[Screenshot grounding data]

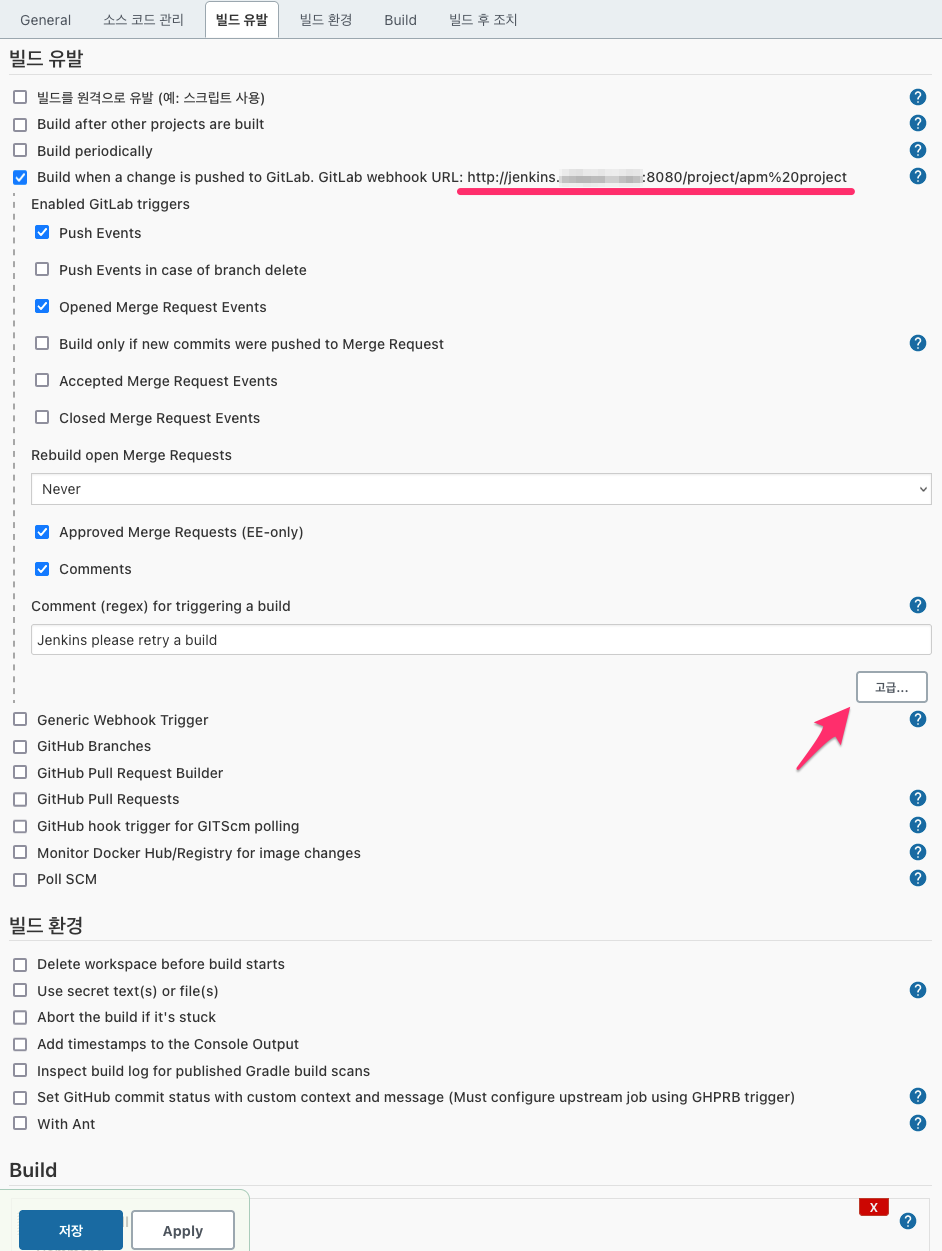Open help icon next to Poll SCM
Screen dimensions: 942x1251
tap(917, 878)
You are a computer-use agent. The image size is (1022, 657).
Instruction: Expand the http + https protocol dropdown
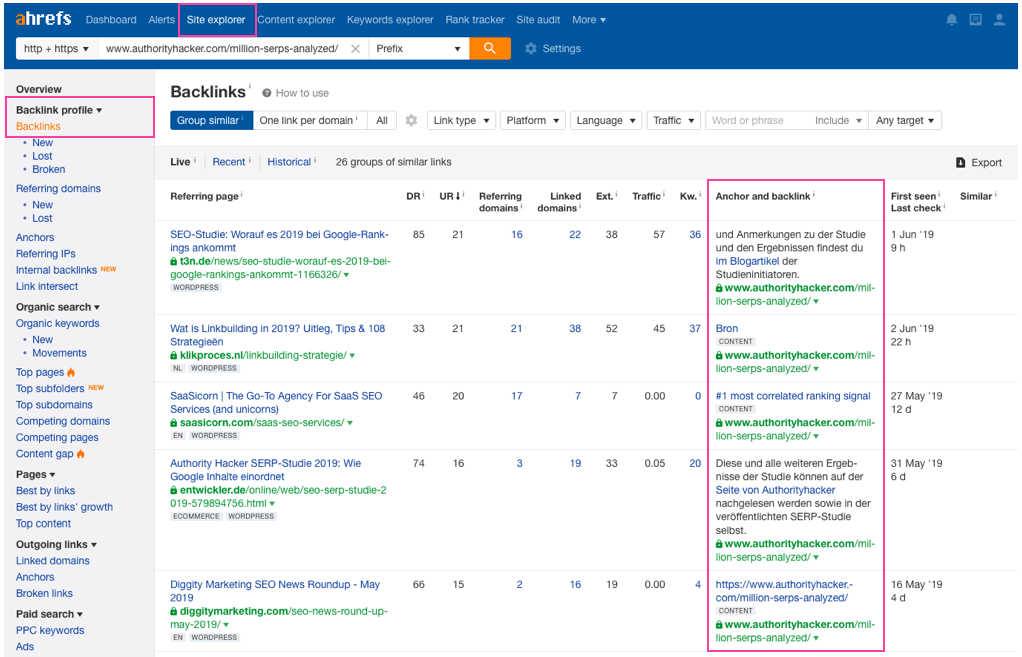coord(56,48)
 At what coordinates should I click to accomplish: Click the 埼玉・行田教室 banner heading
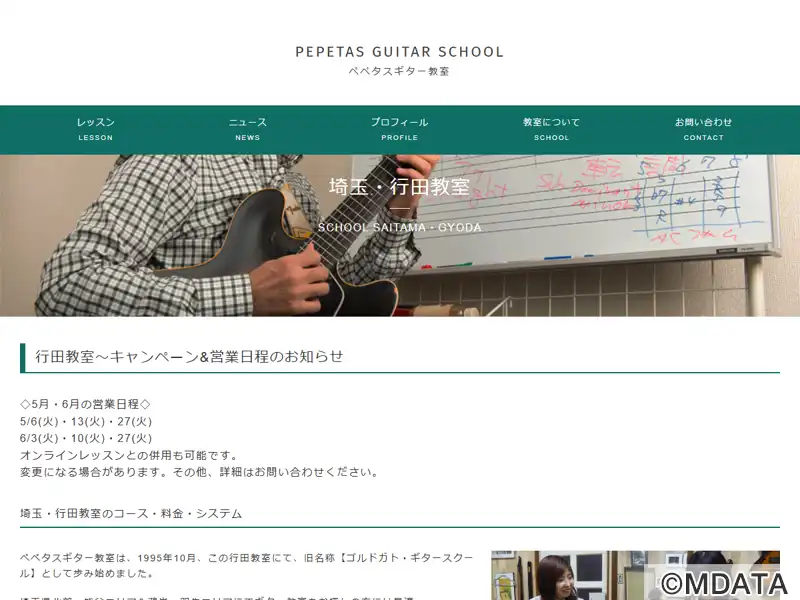click(x=399, y=186)
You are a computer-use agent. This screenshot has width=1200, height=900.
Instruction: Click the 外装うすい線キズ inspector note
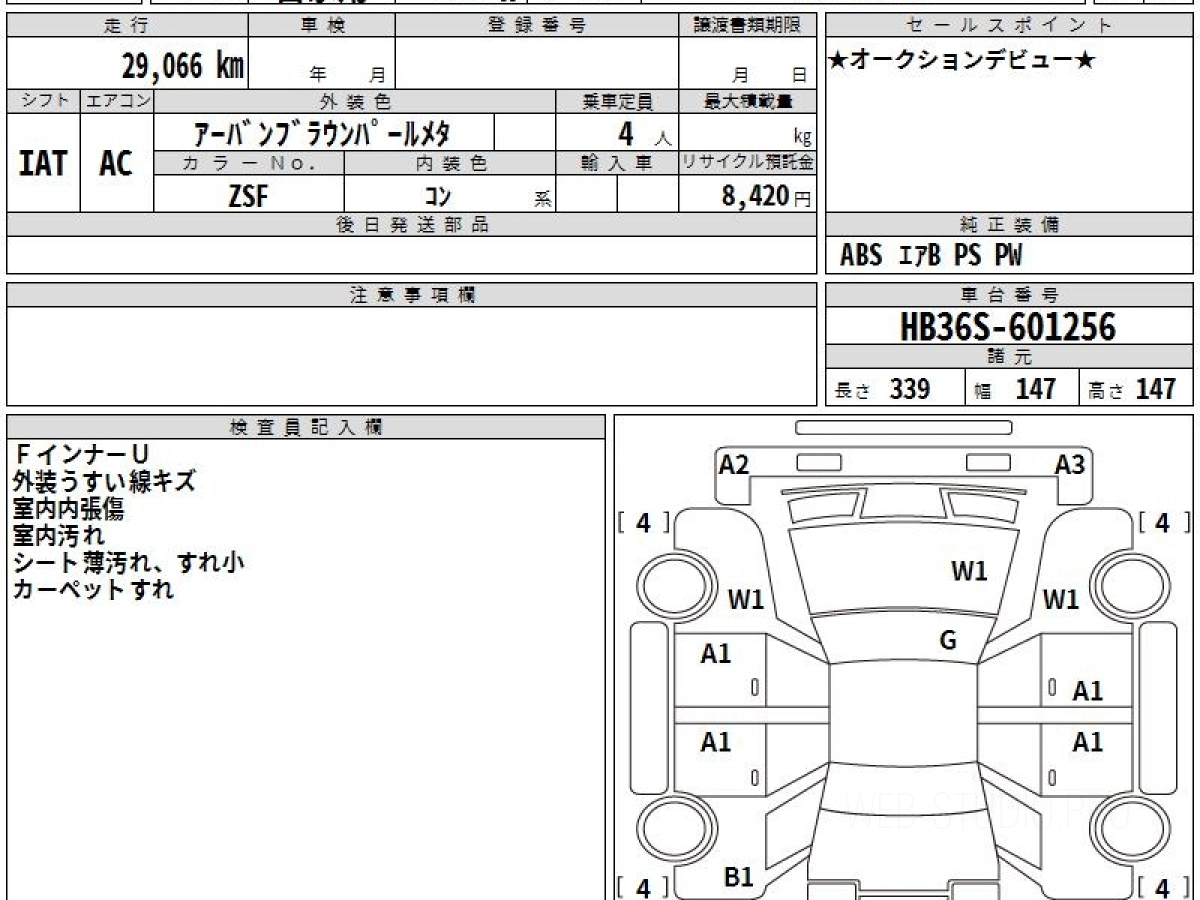(x=104, y=482)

### Problem to work on
Your copy should hold exactly the lines from the one with "At what coordinates" through the end of the records, both included, and no pictures.

### Answer to this exercise
 At what coordinates should I click to accomplish: Click the 埼玉・行田教室 banner heading
click(x=399, y=186)
You are a computer-use agent. This screenshot has width=1200, height=900.
Instruction: Click the 外装うすい線キズ inspector note
(x=104, y=482)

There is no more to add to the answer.